**SOURCE DATA**
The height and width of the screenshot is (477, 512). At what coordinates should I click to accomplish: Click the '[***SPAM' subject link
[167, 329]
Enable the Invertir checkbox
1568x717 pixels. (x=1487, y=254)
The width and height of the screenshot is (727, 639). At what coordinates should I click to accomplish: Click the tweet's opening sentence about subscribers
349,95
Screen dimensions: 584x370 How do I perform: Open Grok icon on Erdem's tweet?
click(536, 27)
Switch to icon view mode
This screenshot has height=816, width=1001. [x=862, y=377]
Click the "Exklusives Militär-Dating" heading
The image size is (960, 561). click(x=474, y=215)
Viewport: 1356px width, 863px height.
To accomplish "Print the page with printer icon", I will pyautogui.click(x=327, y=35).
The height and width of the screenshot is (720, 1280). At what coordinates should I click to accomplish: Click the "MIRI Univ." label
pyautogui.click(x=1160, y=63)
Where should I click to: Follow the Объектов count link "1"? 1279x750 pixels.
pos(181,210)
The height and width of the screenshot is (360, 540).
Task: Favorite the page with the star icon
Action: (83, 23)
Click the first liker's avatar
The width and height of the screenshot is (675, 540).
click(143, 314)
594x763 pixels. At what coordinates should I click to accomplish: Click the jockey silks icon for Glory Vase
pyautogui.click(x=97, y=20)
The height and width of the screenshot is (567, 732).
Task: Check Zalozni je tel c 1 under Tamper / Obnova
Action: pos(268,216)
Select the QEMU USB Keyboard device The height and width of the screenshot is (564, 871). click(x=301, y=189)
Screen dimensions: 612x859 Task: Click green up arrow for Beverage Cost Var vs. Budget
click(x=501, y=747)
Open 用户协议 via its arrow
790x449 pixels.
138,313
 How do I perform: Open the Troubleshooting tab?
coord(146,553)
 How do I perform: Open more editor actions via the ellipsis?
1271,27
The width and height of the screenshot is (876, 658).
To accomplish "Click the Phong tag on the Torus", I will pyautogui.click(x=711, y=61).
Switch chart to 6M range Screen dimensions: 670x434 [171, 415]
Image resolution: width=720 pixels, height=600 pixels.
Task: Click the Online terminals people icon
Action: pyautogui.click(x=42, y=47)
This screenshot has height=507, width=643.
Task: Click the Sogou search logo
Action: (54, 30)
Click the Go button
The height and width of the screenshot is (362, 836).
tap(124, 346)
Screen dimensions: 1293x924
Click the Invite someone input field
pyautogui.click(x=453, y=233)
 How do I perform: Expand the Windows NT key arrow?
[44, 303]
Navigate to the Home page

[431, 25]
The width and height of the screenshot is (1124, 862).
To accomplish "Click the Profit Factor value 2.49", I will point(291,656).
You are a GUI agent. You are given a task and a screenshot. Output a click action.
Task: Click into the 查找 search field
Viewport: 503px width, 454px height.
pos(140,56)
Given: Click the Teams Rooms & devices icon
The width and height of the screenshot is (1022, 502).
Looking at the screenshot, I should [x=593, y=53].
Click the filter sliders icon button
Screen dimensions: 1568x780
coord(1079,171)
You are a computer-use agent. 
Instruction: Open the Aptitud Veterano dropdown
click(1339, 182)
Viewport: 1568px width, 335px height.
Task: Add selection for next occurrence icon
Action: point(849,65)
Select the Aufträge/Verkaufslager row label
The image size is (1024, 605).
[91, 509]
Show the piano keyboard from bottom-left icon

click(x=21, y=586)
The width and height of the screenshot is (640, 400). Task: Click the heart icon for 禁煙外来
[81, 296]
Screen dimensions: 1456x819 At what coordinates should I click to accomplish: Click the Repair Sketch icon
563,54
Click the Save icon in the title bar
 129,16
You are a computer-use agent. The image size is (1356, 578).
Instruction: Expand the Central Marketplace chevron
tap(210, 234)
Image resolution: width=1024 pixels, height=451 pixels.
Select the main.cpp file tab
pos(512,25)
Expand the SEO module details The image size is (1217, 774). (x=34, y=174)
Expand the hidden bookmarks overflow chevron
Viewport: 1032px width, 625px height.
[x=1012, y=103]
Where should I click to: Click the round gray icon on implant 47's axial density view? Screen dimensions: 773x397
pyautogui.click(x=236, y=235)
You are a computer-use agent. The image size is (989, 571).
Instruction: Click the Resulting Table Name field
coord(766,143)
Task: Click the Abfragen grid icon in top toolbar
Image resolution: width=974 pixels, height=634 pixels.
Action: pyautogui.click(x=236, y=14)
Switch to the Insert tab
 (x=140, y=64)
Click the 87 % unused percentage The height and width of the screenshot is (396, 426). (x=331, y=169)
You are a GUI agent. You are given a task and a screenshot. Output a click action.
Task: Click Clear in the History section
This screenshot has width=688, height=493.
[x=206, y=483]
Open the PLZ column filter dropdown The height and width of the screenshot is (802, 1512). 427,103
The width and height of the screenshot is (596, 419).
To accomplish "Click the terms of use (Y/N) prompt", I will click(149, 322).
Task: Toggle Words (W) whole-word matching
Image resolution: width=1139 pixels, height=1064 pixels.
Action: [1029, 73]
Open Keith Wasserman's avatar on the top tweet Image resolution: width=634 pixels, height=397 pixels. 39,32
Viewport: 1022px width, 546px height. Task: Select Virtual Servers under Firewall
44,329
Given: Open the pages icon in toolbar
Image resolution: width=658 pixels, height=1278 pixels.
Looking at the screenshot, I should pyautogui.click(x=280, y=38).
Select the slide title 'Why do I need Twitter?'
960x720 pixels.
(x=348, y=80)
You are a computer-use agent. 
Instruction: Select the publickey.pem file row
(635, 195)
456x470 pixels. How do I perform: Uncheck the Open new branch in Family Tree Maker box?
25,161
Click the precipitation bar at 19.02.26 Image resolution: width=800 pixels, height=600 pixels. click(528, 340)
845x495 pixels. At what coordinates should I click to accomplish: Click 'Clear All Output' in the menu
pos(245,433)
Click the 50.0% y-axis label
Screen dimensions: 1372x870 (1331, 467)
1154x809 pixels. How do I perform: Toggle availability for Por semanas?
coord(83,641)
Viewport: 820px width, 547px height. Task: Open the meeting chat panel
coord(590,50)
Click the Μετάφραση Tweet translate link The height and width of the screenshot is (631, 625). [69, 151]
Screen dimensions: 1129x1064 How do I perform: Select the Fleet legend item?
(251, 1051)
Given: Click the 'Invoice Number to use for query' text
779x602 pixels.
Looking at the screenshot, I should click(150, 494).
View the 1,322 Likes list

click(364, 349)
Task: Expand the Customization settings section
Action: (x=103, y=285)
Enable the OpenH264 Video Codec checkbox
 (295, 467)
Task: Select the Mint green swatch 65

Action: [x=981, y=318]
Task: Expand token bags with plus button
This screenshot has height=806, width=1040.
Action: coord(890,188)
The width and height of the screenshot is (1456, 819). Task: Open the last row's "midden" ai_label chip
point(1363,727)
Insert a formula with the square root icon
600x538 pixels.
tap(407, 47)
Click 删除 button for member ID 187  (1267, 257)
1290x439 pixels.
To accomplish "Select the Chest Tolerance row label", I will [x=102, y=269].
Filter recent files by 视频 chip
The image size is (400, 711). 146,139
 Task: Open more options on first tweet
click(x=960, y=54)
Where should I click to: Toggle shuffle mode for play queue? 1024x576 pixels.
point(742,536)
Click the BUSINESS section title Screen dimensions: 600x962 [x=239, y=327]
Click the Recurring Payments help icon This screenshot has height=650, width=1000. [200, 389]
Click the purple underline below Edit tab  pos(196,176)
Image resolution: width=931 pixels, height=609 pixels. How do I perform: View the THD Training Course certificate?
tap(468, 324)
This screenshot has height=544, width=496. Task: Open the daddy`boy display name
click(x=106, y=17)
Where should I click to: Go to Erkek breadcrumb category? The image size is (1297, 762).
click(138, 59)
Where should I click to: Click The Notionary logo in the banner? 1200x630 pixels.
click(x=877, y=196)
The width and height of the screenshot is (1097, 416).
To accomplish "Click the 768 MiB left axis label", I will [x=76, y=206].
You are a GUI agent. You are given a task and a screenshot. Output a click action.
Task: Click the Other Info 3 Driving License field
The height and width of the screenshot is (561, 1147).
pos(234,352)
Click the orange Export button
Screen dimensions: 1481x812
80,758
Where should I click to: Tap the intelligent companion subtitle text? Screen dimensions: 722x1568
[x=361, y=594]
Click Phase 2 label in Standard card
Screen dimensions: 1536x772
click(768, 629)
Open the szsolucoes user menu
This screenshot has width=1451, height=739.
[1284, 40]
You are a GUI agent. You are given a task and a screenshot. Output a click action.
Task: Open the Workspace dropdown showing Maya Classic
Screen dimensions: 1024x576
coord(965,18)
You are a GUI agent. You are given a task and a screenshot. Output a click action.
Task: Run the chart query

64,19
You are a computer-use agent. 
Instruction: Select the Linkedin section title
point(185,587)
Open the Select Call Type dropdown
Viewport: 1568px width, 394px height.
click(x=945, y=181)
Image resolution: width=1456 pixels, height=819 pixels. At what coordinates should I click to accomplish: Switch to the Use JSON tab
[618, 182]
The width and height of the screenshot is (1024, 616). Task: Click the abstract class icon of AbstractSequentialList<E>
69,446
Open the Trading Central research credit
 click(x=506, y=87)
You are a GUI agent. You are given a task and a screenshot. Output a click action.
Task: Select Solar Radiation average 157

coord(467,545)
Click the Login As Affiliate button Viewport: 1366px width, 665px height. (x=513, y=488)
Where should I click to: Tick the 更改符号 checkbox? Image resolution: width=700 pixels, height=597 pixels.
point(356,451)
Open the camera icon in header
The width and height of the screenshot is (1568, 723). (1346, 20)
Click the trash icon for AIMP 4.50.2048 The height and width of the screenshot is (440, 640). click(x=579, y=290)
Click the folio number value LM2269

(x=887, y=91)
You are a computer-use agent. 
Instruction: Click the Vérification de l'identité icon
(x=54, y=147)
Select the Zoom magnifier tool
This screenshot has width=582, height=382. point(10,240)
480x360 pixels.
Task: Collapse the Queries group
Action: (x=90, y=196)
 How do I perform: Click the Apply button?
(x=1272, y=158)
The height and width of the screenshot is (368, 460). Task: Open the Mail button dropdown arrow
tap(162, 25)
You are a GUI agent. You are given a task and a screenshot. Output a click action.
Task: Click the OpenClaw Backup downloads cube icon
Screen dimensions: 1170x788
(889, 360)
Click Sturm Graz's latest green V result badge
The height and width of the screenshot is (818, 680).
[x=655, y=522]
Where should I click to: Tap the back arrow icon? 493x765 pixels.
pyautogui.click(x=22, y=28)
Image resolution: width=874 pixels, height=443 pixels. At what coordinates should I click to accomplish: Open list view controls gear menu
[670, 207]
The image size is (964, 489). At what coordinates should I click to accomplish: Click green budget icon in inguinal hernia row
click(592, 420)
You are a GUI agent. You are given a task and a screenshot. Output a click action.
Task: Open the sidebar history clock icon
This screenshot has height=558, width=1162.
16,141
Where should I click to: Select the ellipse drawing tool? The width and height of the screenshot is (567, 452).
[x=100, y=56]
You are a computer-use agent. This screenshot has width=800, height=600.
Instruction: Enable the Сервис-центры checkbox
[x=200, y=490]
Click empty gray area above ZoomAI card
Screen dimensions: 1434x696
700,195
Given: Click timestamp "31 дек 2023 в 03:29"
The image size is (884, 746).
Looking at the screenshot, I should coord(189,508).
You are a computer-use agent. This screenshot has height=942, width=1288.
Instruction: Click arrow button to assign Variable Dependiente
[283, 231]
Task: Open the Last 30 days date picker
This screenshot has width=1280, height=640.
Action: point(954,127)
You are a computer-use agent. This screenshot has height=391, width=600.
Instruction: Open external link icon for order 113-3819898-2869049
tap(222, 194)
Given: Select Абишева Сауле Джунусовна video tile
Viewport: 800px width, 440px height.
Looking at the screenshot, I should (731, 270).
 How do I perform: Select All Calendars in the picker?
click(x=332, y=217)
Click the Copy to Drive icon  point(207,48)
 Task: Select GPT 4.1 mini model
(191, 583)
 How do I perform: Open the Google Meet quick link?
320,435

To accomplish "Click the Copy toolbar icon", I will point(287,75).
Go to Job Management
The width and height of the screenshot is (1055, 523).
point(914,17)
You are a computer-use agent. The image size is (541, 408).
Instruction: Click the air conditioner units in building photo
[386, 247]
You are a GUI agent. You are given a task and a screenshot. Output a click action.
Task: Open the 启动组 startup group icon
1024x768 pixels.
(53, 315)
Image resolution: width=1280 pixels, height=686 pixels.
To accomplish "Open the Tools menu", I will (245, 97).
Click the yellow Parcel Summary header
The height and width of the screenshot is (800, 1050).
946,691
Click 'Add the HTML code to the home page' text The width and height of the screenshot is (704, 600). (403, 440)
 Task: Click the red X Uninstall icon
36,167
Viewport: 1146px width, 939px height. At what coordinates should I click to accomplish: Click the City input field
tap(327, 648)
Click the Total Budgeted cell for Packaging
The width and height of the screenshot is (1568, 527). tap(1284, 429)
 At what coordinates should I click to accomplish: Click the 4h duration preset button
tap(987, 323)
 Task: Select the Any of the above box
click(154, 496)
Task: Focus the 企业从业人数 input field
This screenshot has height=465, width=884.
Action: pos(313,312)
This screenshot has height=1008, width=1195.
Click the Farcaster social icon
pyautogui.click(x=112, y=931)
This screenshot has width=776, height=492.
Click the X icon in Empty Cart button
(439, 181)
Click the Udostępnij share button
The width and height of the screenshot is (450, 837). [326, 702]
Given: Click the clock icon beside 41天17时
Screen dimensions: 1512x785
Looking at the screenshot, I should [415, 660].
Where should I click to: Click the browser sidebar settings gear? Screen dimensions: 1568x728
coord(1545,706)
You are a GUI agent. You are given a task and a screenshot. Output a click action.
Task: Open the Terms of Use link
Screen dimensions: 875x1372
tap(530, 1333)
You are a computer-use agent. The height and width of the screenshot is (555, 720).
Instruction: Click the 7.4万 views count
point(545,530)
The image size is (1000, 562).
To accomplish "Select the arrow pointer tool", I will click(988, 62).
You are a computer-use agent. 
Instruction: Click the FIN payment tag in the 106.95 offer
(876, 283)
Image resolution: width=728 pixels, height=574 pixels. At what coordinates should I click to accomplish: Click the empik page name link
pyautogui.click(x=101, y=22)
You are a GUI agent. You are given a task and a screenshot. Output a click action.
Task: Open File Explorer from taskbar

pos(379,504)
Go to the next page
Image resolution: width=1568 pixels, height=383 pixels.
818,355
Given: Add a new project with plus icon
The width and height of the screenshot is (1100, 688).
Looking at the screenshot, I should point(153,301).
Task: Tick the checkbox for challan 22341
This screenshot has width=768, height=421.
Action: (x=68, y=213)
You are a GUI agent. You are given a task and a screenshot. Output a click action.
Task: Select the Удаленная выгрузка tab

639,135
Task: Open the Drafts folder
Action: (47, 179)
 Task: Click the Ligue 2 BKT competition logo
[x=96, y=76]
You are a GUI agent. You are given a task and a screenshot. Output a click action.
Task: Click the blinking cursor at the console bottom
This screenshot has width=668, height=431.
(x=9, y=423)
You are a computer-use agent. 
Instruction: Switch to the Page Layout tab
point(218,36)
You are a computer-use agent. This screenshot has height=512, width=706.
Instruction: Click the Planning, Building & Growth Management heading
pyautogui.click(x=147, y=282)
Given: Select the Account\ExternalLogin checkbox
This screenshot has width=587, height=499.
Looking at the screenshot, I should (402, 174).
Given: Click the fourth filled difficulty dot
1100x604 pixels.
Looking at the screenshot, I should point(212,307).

**EXERCISE GOAL**
Select the lines from the entries that include the word "avatar".

**TASK RESULT**
Click the first liker's avatar
Open Keith Wasserman's avatar on the top tweet Image resolution: width=634 pixels, height=397 pixels. 39,32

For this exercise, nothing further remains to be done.